Problem
You’re attempting to publish / load balance your on-premise Exchange 2019 servers behind a Citrix ADC / NetScaler but notice that the health monitors created to check the health of the services (e.g. https://172.16.1.81/owa/healthcheck.htm) fail with the following error:
Failure – Time out during SSL handshake stage
The rest of the monitors are all reporting the same error:
Further troubleshooting reveals that this is due to the fact that the following server hardening registry keys are added to the Exchange 2019 servers:
ComputerHKEY_LOCAL_MACHINESYSTEMCurrentControlSetControlSecurityProvidersSCHANNEL
AllowInsecureRenegoClients
REG_DWORD
0
AllowInsecureRenegoServers
REG_DWORD
0
Removing these entries one of the Exchange servers will correct the error allowing the probe to report that the server is up (note that it is partial because the other server still has the registry key):
Various forum discussions on Citrix points adjusting Deny SSL Renegotiation but none of the configuration settings corrected the issue for the environment I worked with:
https://discussions.citrix.com/topic/401441-basic-load-balancing-for-owa-exchange-2019/page/3/
Solution
After performing extensive troubleshooting but not able to come to a resolution, I decided to upgrade the Citrix ADC / NetScaler from NS13.0 52.24.nc to the latest build available at the time, which was NS13.0 67.39.nc:
NS13.0 52.24.nc
NS13.0 67.39.nc
This ended up resolving the issue with the services being correctly determined as UP:
Hope this helps anyone who might be facing this same issue as there isn’t much material available and the available solutions did not work for me.
4 Responses
For what it's worth, we are experiencing the exact same scenario you've laid out. We will be attempting an ADC FW update in the next week and hope to see the issue resolved as you reported!
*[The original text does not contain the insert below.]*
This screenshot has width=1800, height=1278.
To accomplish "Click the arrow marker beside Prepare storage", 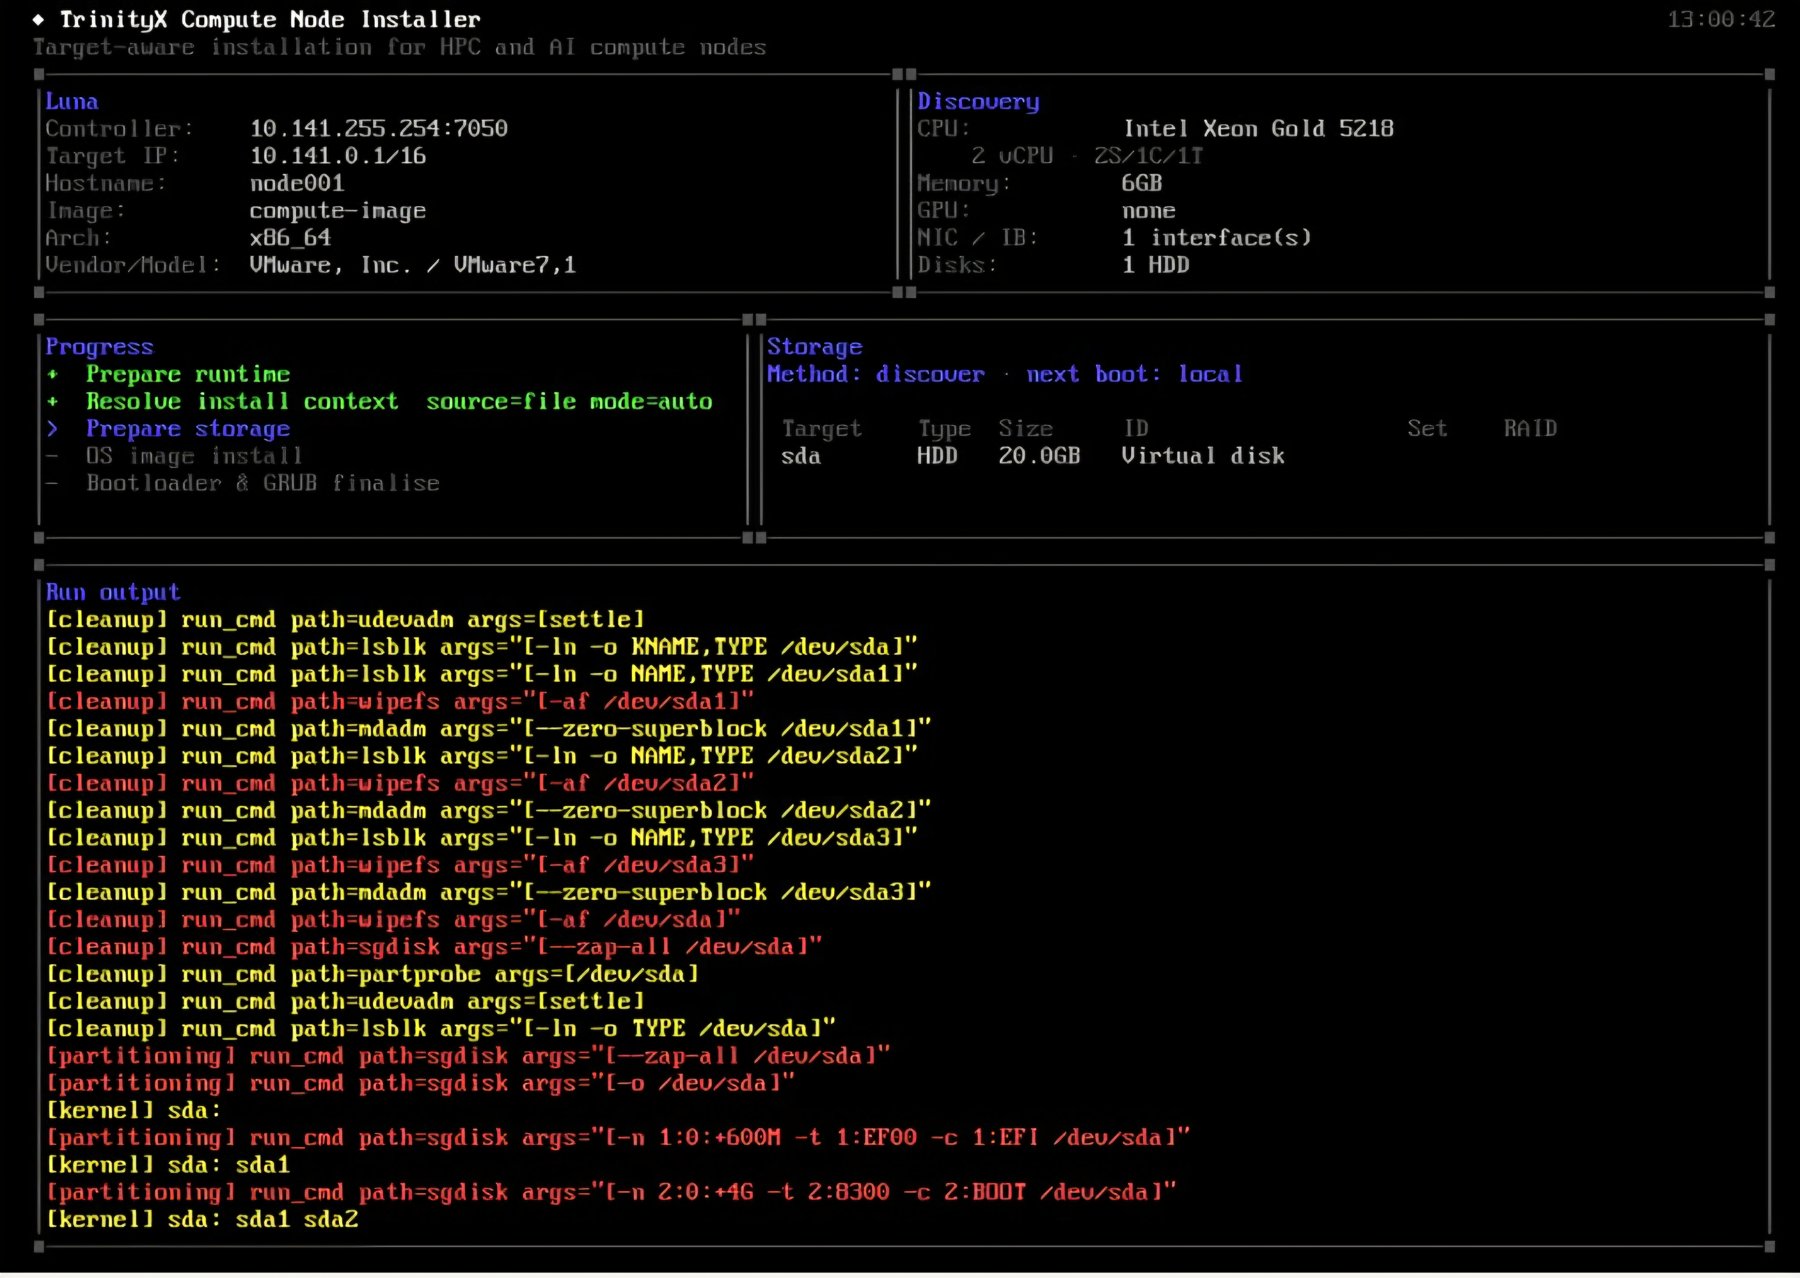I will (x=53, y=429).
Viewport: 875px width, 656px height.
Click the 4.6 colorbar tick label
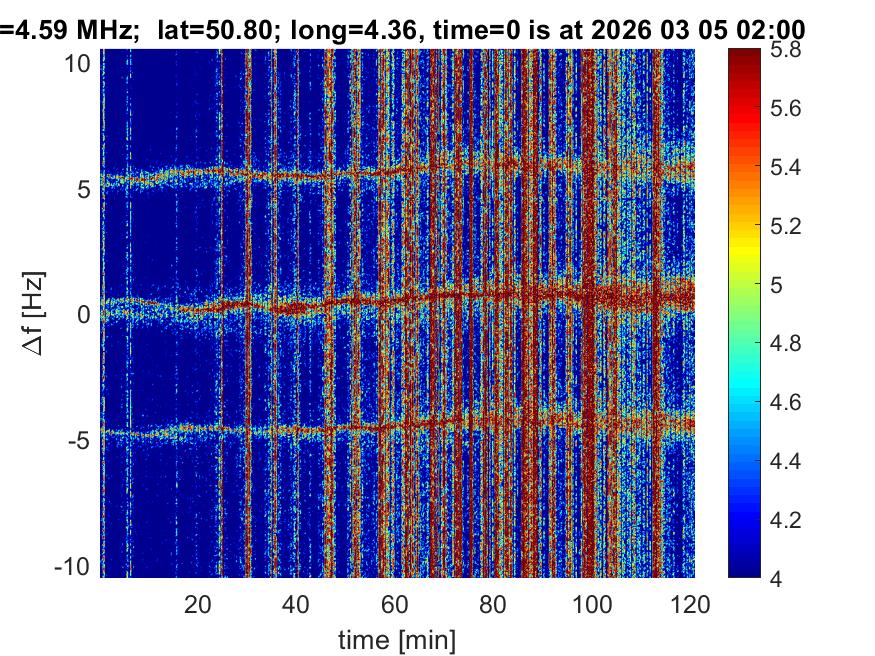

Thank you Terence for your very helpful posts. The registry keys you noted regarding Renegotiation is the key! By default, the NetScaler is configured to DENY ALL renegotiation. The solution for me was to modify the default backend SSL profile (or create a new one) and select FRONTEND_CLIENT in the Deny SSL Renegotiation field, then and specify the SSL profile in the monitor.
Yes! Thank You. Was banging me head trying to figure out why the monitors on my ADC / Netscaler were not working for this one Exchange server. Removing those registry entries and restarting the IIS service fixed it.
I followed Almon's suggestion for the SSL profile and everything is working now. Thank you so much.